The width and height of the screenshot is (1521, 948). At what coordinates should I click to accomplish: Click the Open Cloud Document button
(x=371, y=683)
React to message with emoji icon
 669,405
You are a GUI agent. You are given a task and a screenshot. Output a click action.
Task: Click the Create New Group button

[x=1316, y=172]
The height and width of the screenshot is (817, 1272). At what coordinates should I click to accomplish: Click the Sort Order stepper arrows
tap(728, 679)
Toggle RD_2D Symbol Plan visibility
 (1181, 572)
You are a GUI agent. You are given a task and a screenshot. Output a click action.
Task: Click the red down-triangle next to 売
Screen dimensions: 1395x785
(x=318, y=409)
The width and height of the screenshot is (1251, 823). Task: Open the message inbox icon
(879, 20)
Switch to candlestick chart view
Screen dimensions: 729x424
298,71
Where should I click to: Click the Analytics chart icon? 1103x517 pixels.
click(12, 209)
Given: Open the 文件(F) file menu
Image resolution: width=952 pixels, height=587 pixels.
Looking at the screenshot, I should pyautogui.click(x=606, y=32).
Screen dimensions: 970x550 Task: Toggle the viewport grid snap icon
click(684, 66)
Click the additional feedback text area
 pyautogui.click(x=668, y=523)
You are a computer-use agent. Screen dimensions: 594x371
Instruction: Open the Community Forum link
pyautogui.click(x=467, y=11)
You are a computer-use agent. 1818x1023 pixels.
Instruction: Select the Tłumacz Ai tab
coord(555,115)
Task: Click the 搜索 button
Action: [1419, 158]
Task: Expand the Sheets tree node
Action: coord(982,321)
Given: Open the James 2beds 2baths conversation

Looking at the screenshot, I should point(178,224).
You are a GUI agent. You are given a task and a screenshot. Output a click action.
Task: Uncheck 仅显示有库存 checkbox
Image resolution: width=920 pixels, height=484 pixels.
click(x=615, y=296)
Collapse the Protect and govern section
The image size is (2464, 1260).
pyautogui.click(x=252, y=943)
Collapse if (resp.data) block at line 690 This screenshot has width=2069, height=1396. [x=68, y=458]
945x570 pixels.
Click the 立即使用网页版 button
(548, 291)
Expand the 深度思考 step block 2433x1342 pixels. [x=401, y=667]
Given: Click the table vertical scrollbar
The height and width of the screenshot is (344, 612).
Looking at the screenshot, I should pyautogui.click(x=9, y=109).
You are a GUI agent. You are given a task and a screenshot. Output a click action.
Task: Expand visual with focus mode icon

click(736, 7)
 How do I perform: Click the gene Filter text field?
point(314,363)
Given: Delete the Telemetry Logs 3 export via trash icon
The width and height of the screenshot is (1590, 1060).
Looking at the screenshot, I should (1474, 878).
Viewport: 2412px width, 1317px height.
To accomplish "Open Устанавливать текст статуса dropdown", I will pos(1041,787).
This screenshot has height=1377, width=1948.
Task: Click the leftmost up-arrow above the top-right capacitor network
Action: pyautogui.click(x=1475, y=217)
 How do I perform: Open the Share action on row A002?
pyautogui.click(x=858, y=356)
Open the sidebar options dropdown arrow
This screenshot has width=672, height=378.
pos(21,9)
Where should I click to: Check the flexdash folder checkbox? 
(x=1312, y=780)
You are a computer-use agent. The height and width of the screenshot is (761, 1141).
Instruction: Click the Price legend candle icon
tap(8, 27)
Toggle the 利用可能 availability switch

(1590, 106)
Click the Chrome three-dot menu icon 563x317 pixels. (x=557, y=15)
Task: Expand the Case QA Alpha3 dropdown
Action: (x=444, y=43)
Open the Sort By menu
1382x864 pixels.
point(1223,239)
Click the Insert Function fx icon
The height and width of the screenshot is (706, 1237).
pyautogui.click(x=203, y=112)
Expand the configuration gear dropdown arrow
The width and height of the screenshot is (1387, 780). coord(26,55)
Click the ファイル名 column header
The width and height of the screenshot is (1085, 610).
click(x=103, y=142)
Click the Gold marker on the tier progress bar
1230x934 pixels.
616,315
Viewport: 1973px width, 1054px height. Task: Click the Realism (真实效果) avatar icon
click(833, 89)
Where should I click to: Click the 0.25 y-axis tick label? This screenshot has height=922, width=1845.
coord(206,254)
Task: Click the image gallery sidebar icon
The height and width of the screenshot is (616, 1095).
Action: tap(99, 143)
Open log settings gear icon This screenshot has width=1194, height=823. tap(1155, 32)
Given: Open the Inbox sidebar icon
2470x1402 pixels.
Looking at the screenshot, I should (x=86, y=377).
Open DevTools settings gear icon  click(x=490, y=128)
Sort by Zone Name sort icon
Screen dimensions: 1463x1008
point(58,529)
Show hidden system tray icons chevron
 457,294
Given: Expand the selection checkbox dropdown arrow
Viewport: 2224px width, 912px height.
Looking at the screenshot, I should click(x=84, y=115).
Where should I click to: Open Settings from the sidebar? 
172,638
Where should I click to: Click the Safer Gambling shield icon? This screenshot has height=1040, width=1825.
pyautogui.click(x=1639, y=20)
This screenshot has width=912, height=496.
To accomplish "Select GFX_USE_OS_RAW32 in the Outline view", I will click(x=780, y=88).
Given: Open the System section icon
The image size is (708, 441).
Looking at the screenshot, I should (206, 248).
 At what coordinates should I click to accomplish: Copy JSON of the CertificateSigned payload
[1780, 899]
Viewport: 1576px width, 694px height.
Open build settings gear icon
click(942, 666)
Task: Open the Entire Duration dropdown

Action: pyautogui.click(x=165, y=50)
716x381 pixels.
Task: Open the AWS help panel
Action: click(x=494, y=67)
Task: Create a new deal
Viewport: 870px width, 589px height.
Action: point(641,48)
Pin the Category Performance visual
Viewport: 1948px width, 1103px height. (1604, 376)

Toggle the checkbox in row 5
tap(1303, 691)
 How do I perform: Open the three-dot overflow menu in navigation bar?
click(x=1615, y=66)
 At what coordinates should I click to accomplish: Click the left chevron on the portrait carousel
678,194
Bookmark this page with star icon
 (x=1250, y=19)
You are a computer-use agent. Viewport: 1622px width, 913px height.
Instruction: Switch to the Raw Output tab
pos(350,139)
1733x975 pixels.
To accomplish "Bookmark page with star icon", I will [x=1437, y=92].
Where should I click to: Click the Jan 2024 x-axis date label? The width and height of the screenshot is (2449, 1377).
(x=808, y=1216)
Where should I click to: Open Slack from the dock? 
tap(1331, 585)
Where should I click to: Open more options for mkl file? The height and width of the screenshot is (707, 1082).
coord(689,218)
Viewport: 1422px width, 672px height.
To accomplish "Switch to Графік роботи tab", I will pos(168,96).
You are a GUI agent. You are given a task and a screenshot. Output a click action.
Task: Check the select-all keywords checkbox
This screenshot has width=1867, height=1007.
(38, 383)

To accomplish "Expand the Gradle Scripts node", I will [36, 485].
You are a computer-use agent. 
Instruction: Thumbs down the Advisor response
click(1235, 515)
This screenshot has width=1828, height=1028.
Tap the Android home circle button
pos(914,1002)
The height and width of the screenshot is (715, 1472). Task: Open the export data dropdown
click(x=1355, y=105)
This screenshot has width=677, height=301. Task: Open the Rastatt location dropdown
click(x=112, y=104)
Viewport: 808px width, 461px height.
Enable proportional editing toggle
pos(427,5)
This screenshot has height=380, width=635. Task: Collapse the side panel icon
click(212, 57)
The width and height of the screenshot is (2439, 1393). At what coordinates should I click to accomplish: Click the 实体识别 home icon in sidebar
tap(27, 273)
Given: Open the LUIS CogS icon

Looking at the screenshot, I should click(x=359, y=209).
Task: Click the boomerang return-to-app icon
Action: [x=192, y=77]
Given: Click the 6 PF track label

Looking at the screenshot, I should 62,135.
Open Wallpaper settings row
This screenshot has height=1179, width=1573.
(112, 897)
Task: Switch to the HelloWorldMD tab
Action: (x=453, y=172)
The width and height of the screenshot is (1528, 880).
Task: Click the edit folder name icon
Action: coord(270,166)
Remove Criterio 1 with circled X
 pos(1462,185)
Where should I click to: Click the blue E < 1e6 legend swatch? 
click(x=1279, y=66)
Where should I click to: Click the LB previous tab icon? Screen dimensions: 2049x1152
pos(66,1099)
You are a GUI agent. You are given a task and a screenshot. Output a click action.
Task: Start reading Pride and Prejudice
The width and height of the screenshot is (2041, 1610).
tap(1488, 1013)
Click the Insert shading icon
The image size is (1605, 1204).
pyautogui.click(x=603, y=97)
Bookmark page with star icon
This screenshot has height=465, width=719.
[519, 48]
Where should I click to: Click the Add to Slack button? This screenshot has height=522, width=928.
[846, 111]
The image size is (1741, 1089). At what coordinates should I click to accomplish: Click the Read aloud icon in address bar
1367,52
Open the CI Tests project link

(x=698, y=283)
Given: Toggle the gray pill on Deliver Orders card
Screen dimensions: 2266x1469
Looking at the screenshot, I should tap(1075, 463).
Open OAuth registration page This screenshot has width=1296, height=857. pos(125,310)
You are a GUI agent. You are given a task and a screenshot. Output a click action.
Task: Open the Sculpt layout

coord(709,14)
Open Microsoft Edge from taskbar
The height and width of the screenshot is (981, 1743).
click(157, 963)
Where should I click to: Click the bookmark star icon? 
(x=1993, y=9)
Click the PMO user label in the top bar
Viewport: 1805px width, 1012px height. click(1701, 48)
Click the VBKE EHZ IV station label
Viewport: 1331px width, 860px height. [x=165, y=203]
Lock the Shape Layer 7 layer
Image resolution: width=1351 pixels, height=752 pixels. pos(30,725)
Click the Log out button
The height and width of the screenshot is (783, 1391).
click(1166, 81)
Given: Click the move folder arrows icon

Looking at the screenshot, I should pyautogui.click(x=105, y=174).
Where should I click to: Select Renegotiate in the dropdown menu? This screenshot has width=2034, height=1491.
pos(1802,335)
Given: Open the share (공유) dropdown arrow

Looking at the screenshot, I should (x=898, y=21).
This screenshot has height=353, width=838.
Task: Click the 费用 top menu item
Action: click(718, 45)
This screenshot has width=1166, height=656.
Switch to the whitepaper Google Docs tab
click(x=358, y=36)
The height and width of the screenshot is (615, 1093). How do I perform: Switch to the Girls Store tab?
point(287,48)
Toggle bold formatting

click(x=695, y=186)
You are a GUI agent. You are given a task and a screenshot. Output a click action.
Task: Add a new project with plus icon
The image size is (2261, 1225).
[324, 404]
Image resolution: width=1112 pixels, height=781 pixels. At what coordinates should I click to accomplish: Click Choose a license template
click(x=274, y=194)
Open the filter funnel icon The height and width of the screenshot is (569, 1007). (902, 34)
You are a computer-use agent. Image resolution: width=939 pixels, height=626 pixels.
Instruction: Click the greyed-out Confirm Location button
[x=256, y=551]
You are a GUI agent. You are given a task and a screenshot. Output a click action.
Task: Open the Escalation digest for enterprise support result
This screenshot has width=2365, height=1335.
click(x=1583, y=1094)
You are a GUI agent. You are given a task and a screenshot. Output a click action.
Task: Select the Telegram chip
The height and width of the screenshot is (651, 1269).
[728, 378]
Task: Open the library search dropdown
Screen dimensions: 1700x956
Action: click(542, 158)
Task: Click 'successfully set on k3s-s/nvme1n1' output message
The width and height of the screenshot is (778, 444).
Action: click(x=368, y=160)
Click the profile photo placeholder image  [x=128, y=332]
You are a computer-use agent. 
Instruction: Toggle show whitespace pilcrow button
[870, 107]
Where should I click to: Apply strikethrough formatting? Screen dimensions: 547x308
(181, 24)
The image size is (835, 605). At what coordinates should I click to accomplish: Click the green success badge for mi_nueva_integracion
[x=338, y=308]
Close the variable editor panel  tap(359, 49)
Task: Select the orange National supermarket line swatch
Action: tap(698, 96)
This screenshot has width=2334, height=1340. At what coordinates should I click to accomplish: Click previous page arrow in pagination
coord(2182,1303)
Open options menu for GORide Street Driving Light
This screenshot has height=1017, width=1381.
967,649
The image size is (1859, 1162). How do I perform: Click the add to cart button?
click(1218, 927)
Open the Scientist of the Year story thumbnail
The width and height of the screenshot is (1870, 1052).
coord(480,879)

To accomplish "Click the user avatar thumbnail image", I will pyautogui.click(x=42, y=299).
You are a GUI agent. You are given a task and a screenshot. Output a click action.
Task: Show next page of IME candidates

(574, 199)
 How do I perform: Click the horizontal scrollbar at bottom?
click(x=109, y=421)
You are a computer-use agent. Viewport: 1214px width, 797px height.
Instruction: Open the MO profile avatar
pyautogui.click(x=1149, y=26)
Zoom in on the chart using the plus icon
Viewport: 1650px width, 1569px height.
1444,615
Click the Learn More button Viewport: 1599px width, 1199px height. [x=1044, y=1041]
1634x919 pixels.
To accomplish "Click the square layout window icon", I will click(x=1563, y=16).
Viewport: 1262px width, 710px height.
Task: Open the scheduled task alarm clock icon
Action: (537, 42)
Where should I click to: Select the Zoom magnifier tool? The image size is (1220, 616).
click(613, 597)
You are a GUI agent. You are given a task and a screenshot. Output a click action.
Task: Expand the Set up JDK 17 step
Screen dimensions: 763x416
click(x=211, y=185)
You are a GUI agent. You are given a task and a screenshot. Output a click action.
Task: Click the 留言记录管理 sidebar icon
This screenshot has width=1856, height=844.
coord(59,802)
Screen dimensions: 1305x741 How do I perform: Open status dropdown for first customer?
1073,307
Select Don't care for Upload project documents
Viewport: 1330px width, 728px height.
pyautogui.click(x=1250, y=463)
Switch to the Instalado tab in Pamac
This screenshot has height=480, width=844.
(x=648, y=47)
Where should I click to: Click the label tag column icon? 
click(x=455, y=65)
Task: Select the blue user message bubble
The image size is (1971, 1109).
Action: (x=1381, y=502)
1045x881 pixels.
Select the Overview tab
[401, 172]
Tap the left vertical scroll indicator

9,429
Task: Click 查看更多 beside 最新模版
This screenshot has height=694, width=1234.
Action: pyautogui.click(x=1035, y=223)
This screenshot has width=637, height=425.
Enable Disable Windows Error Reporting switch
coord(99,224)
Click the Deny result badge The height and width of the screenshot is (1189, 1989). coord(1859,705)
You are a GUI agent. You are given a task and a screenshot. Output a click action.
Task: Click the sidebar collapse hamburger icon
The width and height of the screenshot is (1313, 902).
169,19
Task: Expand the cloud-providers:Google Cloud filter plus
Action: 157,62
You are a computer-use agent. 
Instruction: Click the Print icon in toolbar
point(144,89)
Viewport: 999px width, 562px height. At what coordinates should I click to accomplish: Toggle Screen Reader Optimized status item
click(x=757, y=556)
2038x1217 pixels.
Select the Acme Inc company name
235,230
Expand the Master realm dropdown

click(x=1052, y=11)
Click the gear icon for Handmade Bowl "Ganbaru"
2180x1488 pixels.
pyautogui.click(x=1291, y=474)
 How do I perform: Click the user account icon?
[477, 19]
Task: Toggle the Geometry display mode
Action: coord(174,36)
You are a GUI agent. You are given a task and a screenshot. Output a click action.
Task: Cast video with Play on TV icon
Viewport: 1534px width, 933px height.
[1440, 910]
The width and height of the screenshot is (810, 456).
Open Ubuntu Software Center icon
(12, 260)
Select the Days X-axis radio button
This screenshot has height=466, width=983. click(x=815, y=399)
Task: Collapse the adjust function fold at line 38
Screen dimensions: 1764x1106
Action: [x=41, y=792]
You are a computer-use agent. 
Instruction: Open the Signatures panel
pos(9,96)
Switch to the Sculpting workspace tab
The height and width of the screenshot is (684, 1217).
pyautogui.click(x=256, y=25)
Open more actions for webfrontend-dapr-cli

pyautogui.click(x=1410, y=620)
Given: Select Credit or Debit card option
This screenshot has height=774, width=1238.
-------
- Action item
A single number is expected: how many lines in the records contain the string "section".

- Solved exercise
2